Notice the asymmetry. An episode is one video, but tens of frames. Project A emits 1 task per episode; B and C emit many. An aggregated import file for B has episodes × frames rows; for A it has episodes rows.

Pre-annotations live inside the task JSON

The non-obvious part is where the model’s predictions go. Each Label Studio task accepts an optional predictions array — annotations that render pre-filled when the labeler opens the task. The shape:

{
  "data": { "frame": "/data/local-files/?d=review_frames/01/001/frame_000090.jpg" },
  "predictions": [{
    "model_version": "phase-1-v0",
    "result": [
      { "type": "keypointlabels", "value": { "x": 41.2, "y": 62.8, ... } },
      { "type": "rectanglelabels", "value": { "x": 30, "y": 50, "width": 18, "height": 22, ... } }
    ]
  }]
}

For Project B that’s per-frame hand keypoints + operated-object bbox. The labeler opens the task and sees the keypoints and box already drawn — they accept or drag. Project A carries the segmenter’s proposed action ranges on the timeline. Project C carries body-pose keypoints.

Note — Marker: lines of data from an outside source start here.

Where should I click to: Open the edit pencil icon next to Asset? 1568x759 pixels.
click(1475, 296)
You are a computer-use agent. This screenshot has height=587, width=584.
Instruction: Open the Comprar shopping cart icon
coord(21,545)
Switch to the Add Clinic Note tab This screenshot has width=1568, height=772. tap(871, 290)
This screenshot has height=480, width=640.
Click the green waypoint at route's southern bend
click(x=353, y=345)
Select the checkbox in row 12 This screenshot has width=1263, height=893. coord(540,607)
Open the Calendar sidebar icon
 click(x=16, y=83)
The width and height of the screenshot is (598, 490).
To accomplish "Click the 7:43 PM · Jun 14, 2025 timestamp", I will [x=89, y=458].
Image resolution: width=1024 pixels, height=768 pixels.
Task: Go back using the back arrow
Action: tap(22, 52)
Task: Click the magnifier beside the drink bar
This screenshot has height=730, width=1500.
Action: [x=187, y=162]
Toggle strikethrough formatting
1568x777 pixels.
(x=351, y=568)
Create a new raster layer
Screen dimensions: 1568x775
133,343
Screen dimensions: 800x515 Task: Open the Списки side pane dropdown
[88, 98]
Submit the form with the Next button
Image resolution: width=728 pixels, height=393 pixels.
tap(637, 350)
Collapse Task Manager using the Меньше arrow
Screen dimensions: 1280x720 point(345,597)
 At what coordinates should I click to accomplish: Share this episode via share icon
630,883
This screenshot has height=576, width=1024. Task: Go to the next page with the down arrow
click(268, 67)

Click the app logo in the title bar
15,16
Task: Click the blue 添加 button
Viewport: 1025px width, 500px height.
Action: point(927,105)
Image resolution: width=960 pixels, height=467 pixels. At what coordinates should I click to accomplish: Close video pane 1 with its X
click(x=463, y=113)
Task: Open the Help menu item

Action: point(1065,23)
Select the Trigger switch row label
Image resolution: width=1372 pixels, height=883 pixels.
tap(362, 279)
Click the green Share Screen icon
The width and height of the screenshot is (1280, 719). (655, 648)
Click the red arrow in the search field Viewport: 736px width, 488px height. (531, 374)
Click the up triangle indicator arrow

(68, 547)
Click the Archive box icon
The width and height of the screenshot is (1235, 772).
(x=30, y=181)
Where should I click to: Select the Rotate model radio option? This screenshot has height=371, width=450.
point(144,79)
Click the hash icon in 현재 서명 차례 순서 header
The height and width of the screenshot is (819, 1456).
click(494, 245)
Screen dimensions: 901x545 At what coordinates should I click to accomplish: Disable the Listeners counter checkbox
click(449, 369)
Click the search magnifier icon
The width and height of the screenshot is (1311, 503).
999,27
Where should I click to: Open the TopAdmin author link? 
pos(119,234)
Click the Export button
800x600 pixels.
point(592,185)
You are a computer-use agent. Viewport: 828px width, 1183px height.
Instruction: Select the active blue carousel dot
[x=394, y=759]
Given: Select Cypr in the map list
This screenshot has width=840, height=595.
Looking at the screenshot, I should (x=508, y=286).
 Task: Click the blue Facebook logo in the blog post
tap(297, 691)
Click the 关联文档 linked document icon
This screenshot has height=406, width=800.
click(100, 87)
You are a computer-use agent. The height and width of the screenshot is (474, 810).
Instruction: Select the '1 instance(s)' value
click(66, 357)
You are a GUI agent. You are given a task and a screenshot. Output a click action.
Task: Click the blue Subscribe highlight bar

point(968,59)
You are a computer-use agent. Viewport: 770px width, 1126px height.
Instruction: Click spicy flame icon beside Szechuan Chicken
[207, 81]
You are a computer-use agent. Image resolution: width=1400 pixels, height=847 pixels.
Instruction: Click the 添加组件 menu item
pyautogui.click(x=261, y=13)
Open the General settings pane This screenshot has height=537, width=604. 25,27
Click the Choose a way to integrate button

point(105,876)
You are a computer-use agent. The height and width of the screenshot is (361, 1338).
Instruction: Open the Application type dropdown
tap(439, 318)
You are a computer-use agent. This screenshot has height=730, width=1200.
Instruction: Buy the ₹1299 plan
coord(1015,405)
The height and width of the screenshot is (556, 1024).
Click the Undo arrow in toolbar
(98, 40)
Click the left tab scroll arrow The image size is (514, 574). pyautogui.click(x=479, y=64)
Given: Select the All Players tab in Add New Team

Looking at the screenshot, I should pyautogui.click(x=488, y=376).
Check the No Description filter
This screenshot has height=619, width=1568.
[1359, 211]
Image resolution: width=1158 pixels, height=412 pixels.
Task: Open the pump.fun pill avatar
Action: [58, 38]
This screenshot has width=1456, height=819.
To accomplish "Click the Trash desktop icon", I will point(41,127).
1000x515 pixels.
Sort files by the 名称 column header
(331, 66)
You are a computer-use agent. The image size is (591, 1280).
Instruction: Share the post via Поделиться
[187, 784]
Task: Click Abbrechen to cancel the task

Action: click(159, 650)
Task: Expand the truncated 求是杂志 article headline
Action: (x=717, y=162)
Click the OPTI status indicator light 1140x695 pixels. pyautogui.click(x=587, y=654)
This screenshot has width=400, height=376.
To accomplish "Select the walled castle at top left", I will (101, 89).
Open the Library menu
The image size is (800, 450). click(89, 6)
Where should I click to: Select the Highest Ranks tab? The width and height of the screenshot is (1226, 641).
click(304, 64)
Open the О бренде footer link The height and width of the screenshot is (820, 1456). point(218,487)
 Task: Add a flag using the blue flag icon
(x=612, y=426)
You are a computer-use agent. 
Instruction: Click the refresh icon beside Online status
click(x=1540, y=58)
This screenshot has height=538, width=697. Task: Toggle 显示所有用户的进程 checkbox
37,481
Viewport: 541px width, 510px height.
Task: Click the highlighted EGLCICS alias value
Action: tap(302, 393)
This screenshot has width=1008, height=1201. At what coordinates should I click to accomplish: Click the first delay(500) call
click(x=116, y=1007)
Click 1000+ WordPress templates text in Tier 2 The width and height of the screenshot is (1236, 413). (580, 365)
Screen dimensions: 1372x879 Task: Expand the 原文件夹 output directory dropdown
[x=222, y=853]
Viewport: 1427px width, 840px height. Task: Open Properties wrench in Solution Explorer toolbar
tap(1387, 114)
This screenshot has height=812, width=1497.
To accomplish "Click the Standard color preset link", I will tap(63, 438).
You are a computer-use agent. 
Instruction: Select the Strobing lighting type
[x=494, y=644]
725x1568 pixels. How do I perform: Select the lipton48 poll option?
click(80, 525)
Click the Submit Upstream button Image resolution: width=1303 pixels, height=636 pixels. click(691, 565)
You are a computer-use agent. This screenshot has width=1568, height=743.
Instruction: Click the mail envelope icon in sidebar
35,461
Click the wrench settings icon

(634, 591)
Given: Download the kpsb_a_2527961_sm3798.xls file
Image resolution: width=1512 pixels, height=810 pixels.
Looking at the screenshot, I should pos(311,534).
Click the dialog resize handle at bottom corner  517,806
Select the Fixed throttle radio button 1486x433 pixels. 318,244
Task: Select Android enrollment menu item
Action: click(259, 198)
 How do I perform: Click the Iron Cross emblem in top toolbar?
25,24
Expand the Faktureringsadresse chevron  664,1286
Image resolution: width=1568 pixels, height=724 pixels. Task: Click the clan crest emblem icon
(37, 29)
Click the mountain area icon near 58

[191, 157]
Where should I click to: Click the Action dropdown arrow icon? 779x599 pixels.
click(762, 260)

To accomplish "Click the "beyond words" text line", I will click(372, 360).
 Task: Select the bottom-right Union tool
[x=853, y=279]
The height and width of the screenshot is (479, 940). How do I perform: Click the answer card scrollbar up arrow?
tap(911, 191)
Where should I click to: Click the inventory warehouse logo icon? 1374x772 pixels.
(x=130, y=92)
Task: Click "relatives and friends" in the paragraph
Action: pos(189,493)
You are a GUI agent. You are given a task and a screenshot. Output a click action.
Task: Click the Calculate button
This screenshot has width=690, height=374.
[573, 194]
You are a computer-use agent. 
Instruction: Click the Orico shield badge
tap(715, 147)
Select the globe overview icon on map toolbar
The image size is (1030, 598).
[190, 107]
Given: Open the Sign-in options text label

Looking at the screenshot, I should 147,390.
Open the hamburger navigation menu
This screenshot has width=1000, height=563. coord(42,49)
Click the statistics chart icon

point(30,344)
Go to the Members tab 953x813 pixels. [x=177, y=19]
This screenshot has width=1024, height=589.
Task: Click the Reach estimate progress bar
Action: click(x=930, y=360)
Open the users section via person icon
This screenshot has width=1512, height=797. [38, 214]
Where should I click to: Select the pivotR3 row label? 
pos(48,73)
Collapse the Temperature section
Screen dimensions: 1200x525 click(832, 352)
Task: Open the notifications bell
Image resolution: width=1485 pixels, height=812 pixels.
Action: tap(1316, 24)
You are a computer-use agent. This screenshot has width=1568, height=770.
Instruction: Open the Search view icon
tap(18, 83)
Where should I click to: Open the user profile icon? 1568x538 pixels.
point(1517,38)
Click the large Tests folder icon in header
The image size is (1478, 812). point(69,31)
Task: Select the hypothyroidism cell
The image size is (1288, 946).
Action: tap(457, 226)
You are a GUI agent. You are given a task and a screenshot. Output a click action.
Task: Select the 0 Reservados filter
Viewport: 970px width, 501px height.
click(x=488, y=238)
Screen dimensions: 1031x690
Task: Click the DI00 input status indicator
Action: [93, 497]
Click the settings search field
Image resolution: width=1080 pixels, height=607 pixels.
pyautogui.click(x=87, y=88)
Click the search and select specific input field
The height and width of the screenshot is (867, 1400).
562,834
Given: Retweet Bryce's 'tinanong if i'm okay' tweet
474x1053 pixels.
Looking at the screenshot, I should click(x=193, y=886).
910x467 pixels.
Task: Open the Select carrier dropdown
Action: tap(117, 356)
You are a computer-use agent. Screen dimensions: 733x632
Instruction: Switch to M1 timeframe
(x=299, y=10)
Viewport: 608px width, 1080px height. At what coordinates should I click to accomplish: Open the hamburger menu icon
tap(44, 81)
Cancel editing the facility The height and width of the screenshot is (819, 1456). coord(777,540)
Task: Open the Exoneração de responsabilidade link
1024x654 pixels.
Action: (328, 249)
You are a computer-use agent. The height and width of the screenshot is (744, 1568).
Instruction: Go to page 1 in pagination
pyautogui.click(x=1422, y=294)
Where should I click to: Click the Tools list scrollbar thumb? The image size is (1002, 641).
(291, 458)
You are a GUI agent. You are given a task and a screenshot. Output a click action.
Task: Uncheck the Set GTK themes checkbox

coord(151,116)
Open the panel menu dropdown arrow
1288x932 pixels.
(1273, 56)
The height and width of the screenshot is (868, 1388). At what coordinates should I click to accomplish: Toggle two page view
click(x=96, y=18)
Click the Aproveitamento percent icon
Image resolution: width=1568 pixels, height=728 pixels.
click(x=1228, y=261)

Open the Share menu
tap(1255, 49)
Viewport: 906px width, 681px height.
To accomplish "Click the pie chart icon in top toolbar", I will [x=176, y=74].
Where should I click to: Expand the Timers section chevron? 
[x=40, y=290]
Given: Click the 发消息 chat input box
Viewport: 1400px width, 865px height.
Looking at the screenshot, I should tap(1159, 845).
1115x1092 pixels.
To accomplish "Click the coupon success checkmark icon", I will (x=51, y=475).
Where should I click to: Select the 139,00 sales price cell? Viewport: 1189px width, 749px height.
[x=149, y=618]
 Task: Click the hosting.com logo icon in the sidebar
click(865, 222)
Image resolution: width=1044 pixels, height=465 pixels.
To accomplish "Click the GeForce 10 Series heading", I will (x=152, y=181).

That’s what makes this a pre-annotation pipeline rather than a label-from-scratch tool: every task ships with a draft.

Aggregate is necessary because per-episode JSONs proliferate

Phase-1 writes per-episode task JSONs first (one file per episode per project, so episodes × 3 files), then aggregates them into three project_{a,b,c}_*.json import files. Why the two-step?

  • Resumability. Each atomic step writes one episode at a time. If episode 17 of 100 crashes, the first 16 stay on disk.
  • Inspection. Per-episode JSONs are small enough to open in an editor; the aggregate is a single multi-megabyte file.
  • Independent reruns. Re-render only the failing episodes, then re-aggregate.

The aggregate step itself is mechanical — it concatenates per-episode JSONs into LS’s import format and that’s it. The interesting structure already lives in the per-episode files.

When not to split

The heuristic is narrow: split if and only if Label Studio’s data model forces you.

  • Same data type, different label sets? One project. Two <KeyPoint> configs on the same image (left hand + right hand) → one project, two keypoint tools.
  • Same task, different annotator tiers? One project. Use LS’s review feature.
  • Same data, multiple model versions seeding it? Still one project — the task’s predictions array accepts multiple entries with model_version distinguishing them.

The opposite mistake is over-splitting because it feels tidier. Every extra project is one more XML config, one more storage path, one more import step, one more place for path-mapping to break. The three-project count here isn’t clever design — it’s the precise number Label Studio’s constraint forces, and no more.

Recap

  • The split is forced by LS’s “one data type per task” model.
  • An episode is one task in Project A, many tasks in B and C.
  • Pre-annotations seed the labeler via the task’s predictions field.
  • The per-episode → aggregate two-step is for resumability and inspection, not for any LS reason.

If you’re building a similar pipeline: count the distinct data types you need to label per data point. That’s your project count.